* _Page excerpt_
▽

For a workflow that pulls all four signals together during a live incident, see Debugging Production Systems.

Common beginner mistakes

Not propagating trace context between services. If Service A creates a trace but does not include traceparent when calling Service B, Service B starts a new unrelated trace. You end up with disconnected fragments. Use an OpenTelemetry-instrumented HTTP client and propagation happens automatically.
Setting sampling to 100% in production without considering cost. Cloud Trace charges per span ingested. At high request volume, sampling everything can generate significant cost quickly. Start with a low head-based rate and move to tail-based sampling when you need full coverage of errors and slow requests.
Not adding span attributes. A span with no attributes tells you something happened and how long it took. Nothing more. Add http.method, http.status_code, db.statement, and business context like order.id or user.id. That is where the diagnostic value comes from.
Confusing tracing with logging. Traces show structure and timing across services. Logs show events within a service. Link them by including the trace ID in your structured logs using the logging.googleapis.com/trace field and you can jump from a slow span straight to the log entries it generated.
Expecting traces to replace metrics or logs. Each signal answers a different question. Log-based metrics and Cloud Monitoring cover the aggregate view. Logs Explorer covers per-event detail. Tracing covers cross-service request flow. You need all three.
Instrumenting every internal operation in a high-throughput service. Span volume grows with request volume. Be selective, especially for operations that run thousands of times per second. Focus on operations where latency matters and where attributes will be useful when debugging.

Frequently asked questions

What is the difference between a trace and a span?

A trace represents the complete end-to-end journey of one request through your system, identified by a globally unique trace ID. A span represents one unit of work within that journey: one service handling part of the request, one database query, one cache lookup. Every span in a trace shares the same trace ID, but each span has its own span ID and a parent span ID linking it back to the span that triggered it.

Is distributed tracing the same as Cloud Trace?

No. Distributed tracing is the practice of tracking requests across services using spans. Cloud Trace is Google Cloud's backend product for storing and visualizing trace data. You can use distributed tracing and export to a different backend entirely. It is the same distinction as structured logging (the practice) versus Cloud Logging (the GCP product).

△

* _Work item 1_
Answer these from the distributed tracing text:
(a) What does Cloud Trace charge per?
(b) Which field carries the trace ID in structured logs?
(c) What identifies a trace?
* _Work item 2_
Update the distributed tracing text, starting with "Instrumenting every internal" and going on through "that triggered it.". Put "queue read" where "cache lookup" stands.
* _Work item 3_
Write what comes next in the distributed tracing text, picking up after its last sentence.
The material that follows has no connection to the distributed tracing text.

* _Given data_
▽

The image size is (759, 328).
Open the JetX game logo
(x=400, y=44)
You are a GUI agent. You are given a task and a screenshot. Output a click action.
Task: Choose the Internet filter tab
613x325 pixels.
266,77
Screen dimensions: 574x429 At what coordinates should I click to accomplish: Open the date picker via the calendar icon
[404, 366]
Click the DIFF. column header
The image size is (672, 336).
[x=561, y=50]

△
▽

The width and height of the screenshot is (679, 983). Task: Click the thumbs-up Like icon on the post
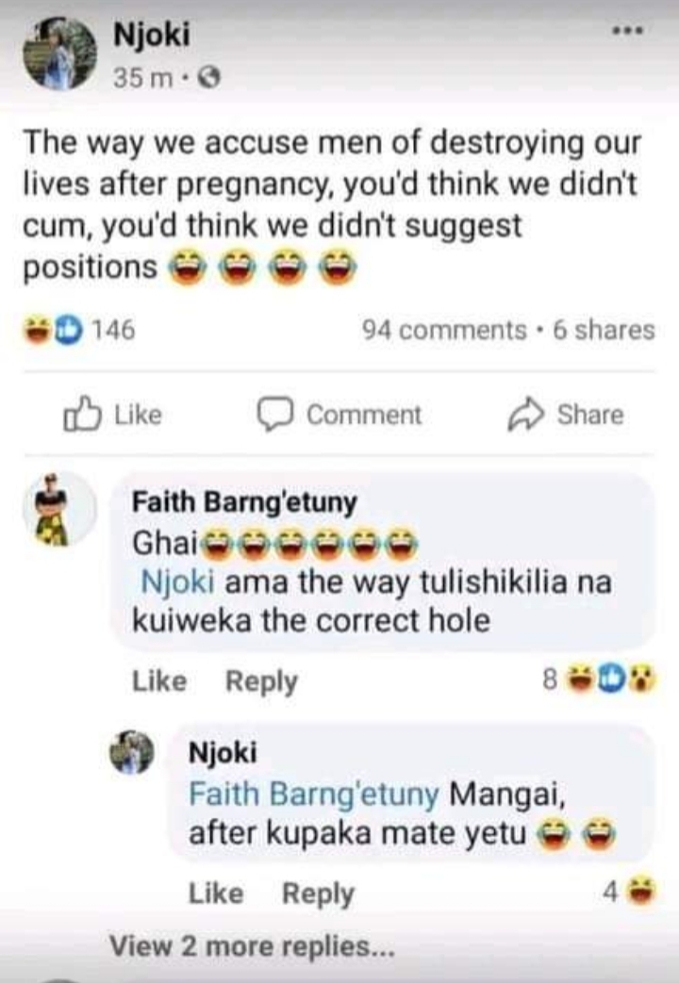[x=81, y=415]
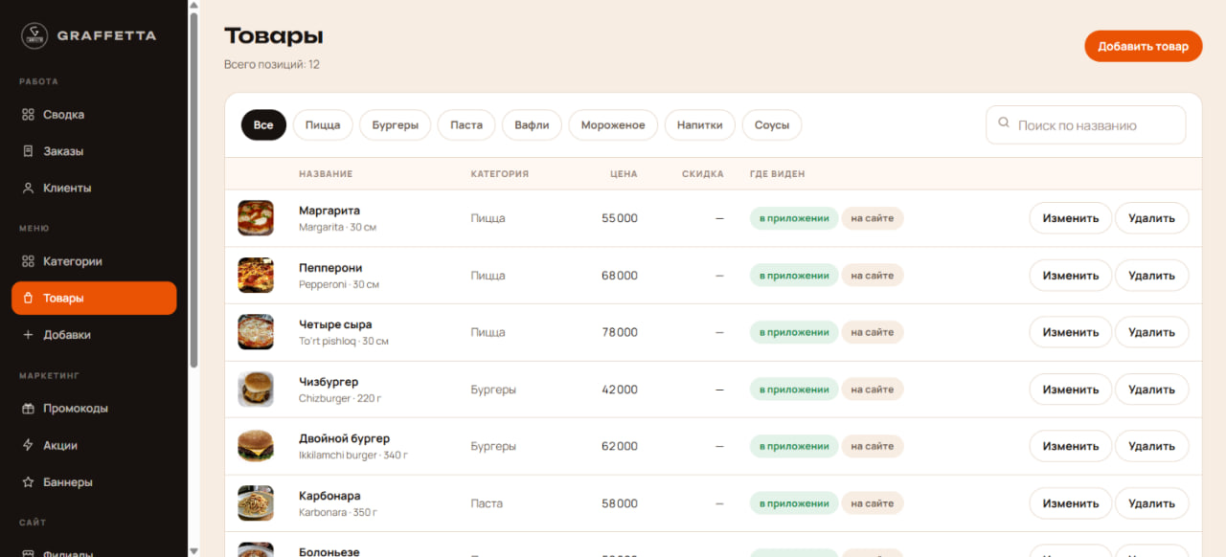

△
▽

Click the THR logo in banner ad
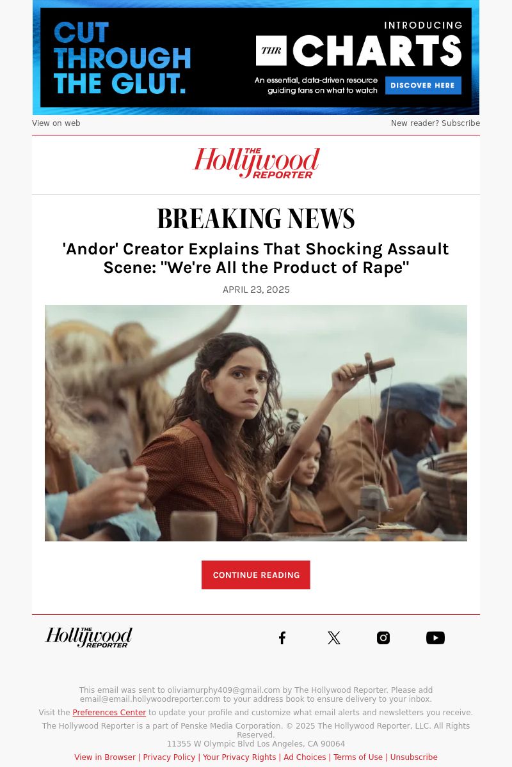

△

* _Expected output 1_
(a) Per span ingested.
(b) The logging.googleapis.com/trace field.
(c) A globally unique trace ID.

* _Expected output 2_
Instrumenting every internal operation in a high-throughput service. Span volume grows with request volume. Be selective, especially for operations that run thousands of times per second. Focus on operations where latency matters and where attributes will be useful when debugging.

Frequently asked questions

What is the difference between a trace and a span?

A trace represents the complete end-to-end journey of one request through your system, identified by a globally unique trace ID. A span represents one unit of work within that journey: one service handling part of the request, one database query, one queue read. Every span in a trace shares the same trace ID, but each span has its own span ID and a parent span ID linking it back to the span that triggered it.

* _Expected output 3_
Do I need OpenTelemetry to use distributed tracing in Google Cloud?

Not strictly, but it is the recommended approach. OpenTelemetry is the vendor-neutral instrumentation toolkit most teams use. It handles span creation, context propagation, and exporting to Cloud Trace. Some GCP services automatically propagate trace context, but custom instrumentation with OpenTelemetry gives you richer spans, business-level attributes, and portability to other backends.

Does distributed tracing record every request?

Usually not. Production systems use sampling, recording only a fraction of requests to limit cost and overhead. A 5% sampling rate means you see roughly 1 in 20 requests. Tail-based sampling is more sophisticated: it records 100% of slow or error traces and only a small fraction of fast, successful ones. For development and staging, 100% sampling is fine.

When should I use tracing instead of logs?

Use logs to understand what happened inside one service. Use tracing to understand how a request moved across multiple services and where it slowed down. They are complementary, not alternatives. For a request that is slow but not generating errors, logs often show you nothing useful because no errors are being thrown. A trace will show you which service call took the time. Linking logs and traces using the trace ID in structured log entries gives you both perspectives at once.

Last verified: 19 March 2026 Cloud services change frequently. Verify details against official documentation before making infrastructure decisions.